En este sentido fue Huysmans un místico, un enfermo
de la imaginación, lo mismo en su primera que en su segunda época. En sus
libros primeros, En ménage, Croquis Parisiennes, se encuentra esta exorbitancia
de la observación externa y chillona sobre la interna y característica. A veces
era burlón, pero en todo caso sangriento: su impulsividad ardorosa se lo
imponía.
¿Puede extrañarse que un cerebral de tal marca
fuese a parar rectamente a la religión como un arroyo a su concha de piedra? La
religión —la católica especialmente— es el más fecundo pasto que pueden encontrar
las sensibilidades exaltadas. La entraña sensual de los misterios, la poesía
cálida de los salmos hebreos, la liturgia estallante que pone a contribución los
maravillosos lujos del color y el sonido, todo lo que es savia y corteza de
árbol añoso de la religión está dirigido a apoderarse de esos temperamentos mórbidos
y ¿por qué no decirlo? orgánicamente degenerados.

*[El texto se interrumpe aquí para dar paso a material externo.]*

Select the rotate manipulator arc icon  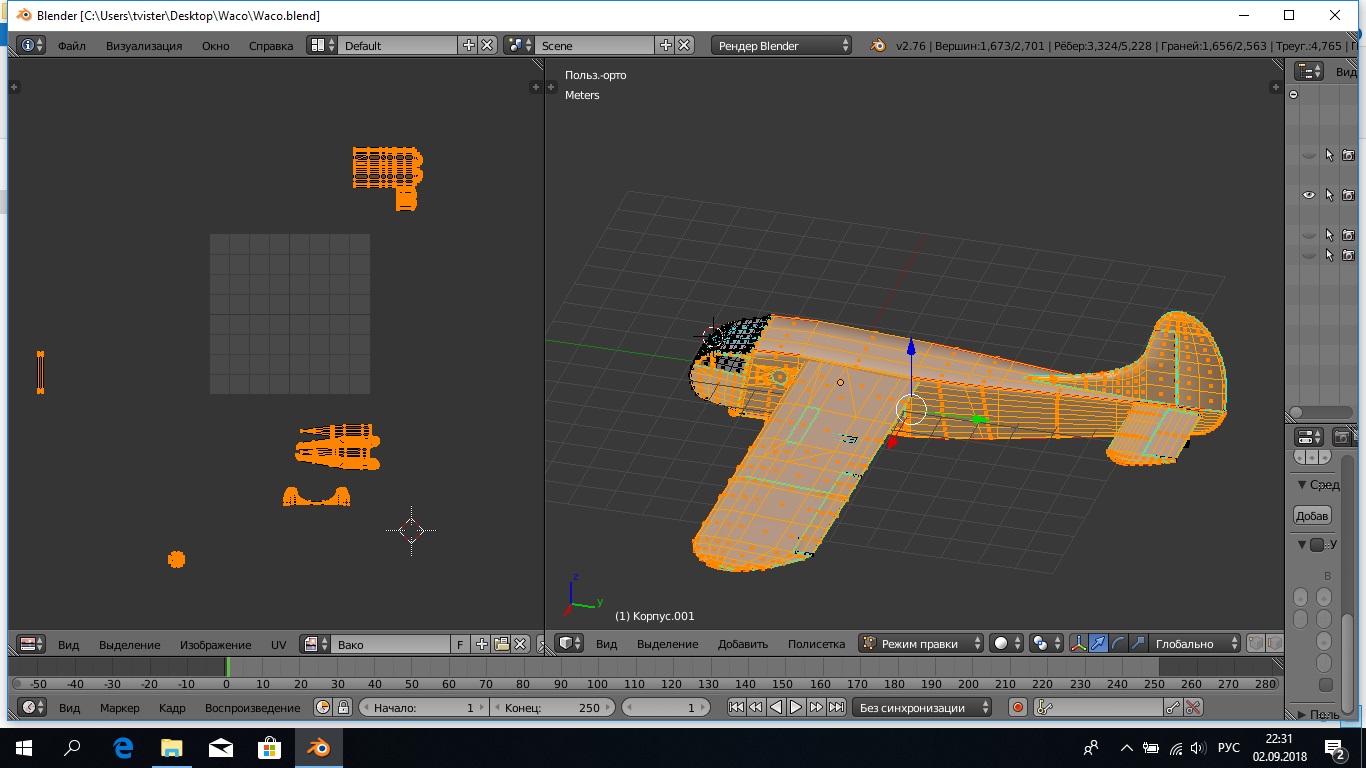(1119, 644)
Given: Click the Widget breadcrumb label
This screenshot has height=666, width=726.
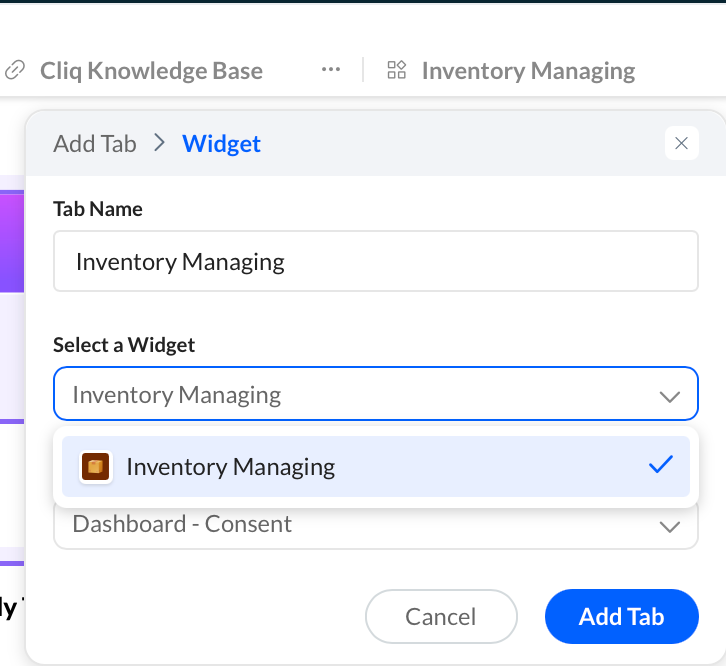Looking at the screenshot, I should (221, 144).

De Jean Lorrain, que por su
fortuna murió joven, nadie hubiese extrañado un final piadoso con hábito de
mercenario o dominico. El mismo Octave Mirbeau, cruel, demoniaco, enfermizo, es
a mi ver un candidato muy probable a la conversión. Son maniacos de la
sensación que van de un refinamiento a otro hasta parar en el gran refugio de
todos los neurópatas, el fanatismo religioso. El caso de Santa Teresa se repite
hasta lo infinito.
Huysmans no entró, pues, en la gran familia
cristiana como un convencido, sino como un hipnotizado. Sus investigaciones fueron
siempre las de un artista refinado, arpa sensible para la menor onda de aire; nunca
las de un filósofo que cerrara lo incognoscible de los positivistas con la
fórmula definitiva y cómoda de Dios. No fue de lo más a lo menos: del dogma a
la liturgia, sino de lo menos a lo más: de lo exterior a lo interior. De ahí su
cumplimiento devoto y fiel de las más absurdas ceremonias católicas; de ahí sus
rodillas clavadas como las de un sacristán de pueblo en las baldosas de una
capillita conventual.
Para que se consumen estas conversiones basta
una circunstancia: la pérdida de la verdadera energía intelectual. Cuando la
facultad de razonar se debilita y quedan dominando las potencias de
sensibilidad, el desplome y la transfiguración se producen. Queda sin freno una
red de nervios enfermos, y surgen enfrente a lo lejos las puertas de Sodoma o
de Jerusalem. Por ambas pasó sucesivamente antes que Huysmans, un tan grande
Emperador como Verlaine.
Gocemos con que el arte de Huysmans haya sido sólo
de ropaje, de arquitectura. Porque con la mengua de su pensamiento quedaron intactos
su visión poderosa, su gusto impecable y la punta brilladora de su buril de
orfebre. Durtal y Des Eseintes, los
héroes de Croquis Parisiennes y los
de esas arrebatadas Foules de Lourdes
no reconocen desniveles en cuanto a la concepción artística, en cuanto a la
nitidez de las páginas por donde se pasean. ¡Bendito este mundo defectuoso en
que florecen tan divinos enfermos!
Junio 10, 1907.
Crítica de arte. Ensayos,
Colección póstuma publicada por la academia de arte y letras, La Habana,
Improvisador Comercial, 1914, pp. 351-54.